Abita in una casa semplice, di grandi dimensioni, questo sì, e in un bel palazzo, pieno centro storico. Ma le stanze sono arredate alla maniera essenziale.
Per via del molto tempo libero cui suo malgrado è obbligato, il disoccupato benestante trascorre lunghi periodi di vacanza forzata, al mare o sui monti. Altrimenti, in città, lo si incontra a passeggio nei giorni feriali, in tarda mattinata o a metà pomeriggio: mostra l’aspetto sereno e sorridente di chi si è svegliato da poco. Molto disponibile alla chiacchierata e ai convenevoli, non ha alcuna fretta, anzi, s’attarda volentieri. Oppure si gode l’aria fresca, in cerca di svaghi.
Ha oramai una certa età, indefinibile fra i trenta e i quaranta. Talora il disoccupato benestante mantiene – non si sa con quali mezzi – una famiglia composta da una moglie a sua volta fieramente priva di occupazione e da un neonato o perfino da numerosa quanto giovanissima prole felice.
Come faccia costui a campare sé e altri, e come mai non sia costretto a mendicare e vivere sotto i ponti, resta un mistero insondabile.

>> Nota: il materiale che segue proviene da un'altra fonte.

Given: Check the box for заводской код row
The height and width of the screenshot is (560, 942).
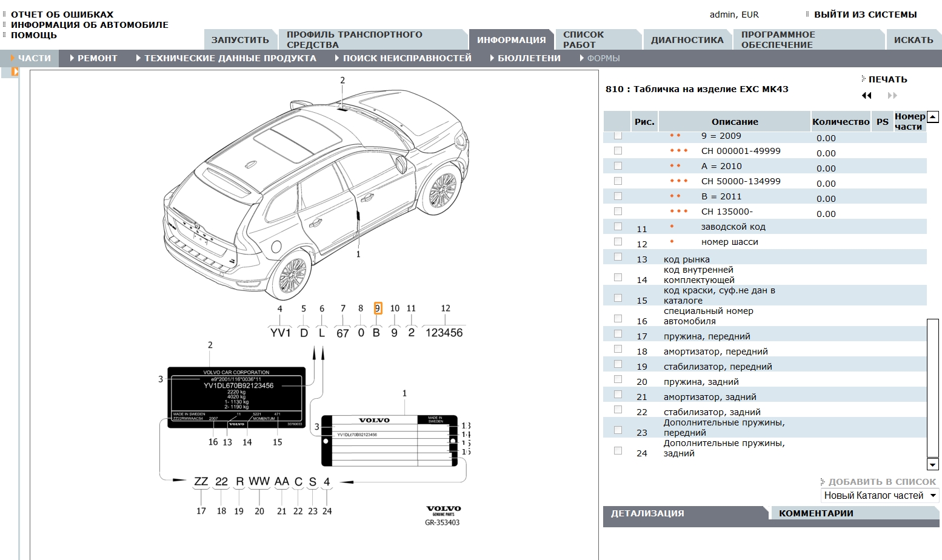Looking at the screenshot, I should click(618, 227).
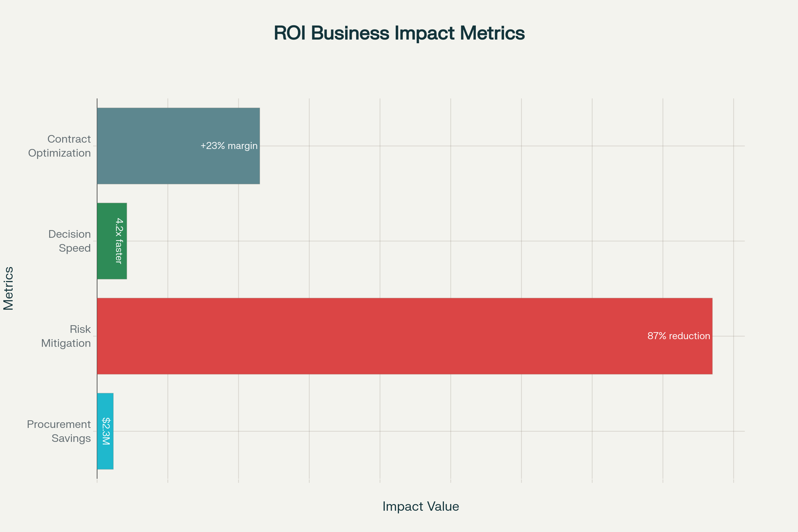Select the Decision Speed axis label

click(x=70, y=241)
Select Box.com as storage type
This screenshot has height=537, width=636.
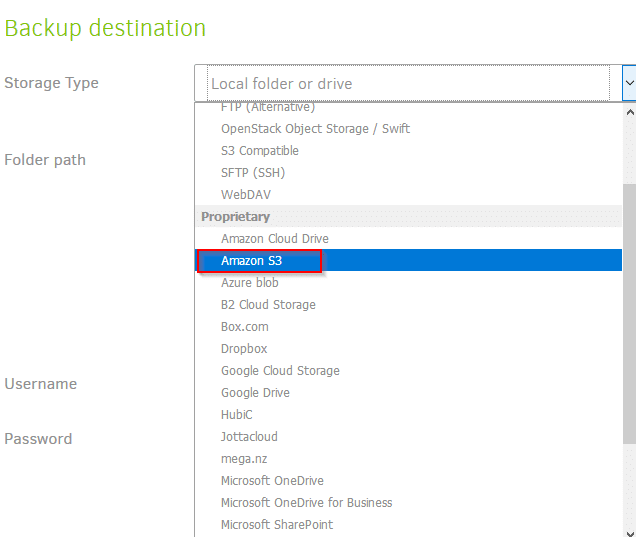(x=409, y=326)
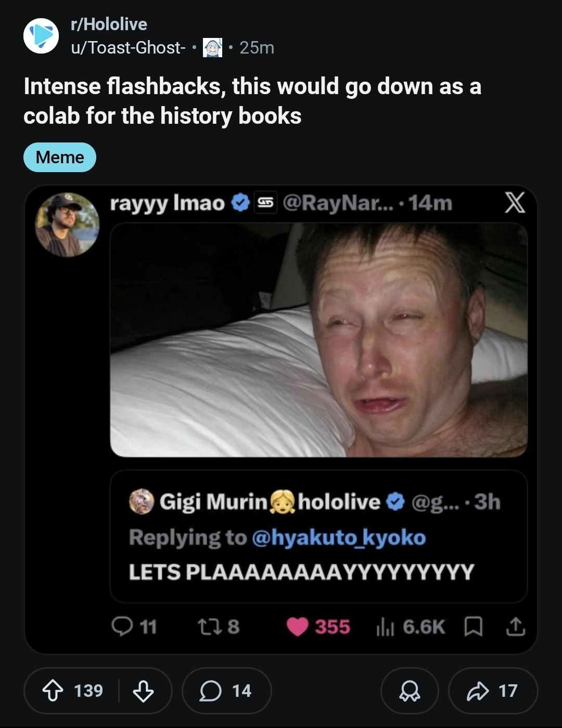
Task: Downvote the Reddit post
Action: pos(143,691)
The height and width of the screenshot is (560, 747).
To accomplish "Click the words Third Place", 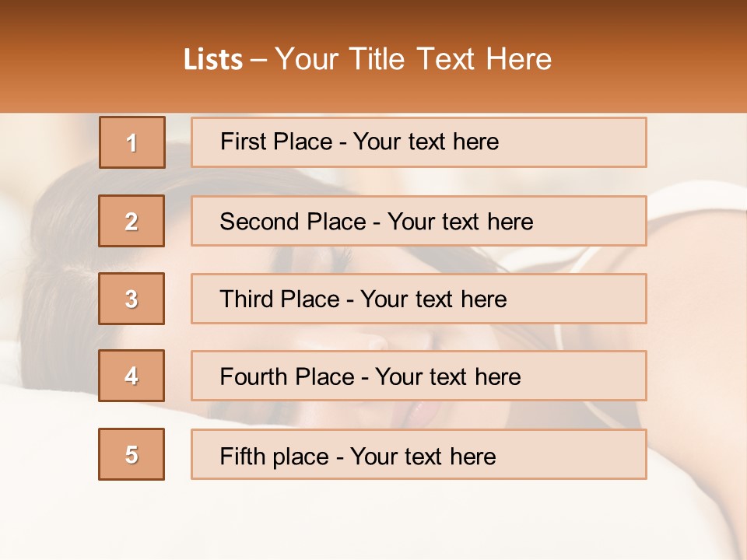I will tap(279, 299).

A volte, per distrazione, egli millanta di impiegarsi piccoli lavori da espletare in proprio a casa, come professionista, in campi quali l’editoria, l’internet, consulenze creative a clientele occasionali. Attività comunque poco impegnative, poiché lo sfaccendato risulta essere quasi sempre a spasso o a divertirsi.
I maligni mormorano sottovoce sia figlio amatissimo di padre e madre industriali, proprietari di immobili e terreni le cui rendite vengono versate all’erede tramite un automatismo dei conti bancari. Insomma, è ricco di famiglia, ecco. E ciò basta. Ma lui se ne vergogna un poco, preferisce non parlarne.

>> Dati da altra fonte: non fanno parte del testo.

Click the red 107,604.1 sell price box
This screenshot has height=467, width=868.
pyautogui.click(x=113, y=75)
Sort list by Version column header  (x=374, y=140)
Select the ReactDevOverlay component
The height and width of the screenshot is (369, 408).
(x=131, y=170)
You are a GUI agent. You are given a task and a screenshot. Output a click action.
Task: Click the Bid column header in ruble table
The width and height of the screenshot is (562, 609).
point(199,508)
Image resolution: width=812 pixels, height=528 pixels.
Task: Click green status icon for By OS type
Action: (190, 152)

E’ capace di oziare con classe, da vero aristocratico, senza vantarsene. Taluni, dopo averlo salutato ossequiosi, controllano che si sia allontanato e poi dichiarano di trovarlo irritante. Lo accusano di essere vizioso: un mercoledì sera già alle cinque meno un quarto l’avevano visto seduto su una panchina al parco vicino al fiume, leggeva il giornale e dopo pure un libro. Quanta indecenza.
Tuttavia, non si può voler davvero male al disoccupato benestante. Casomai, si preferisce invidiarlo. Però in silenzio, nel segreto dei pensieri intimi. Senza dirlo a nessuno.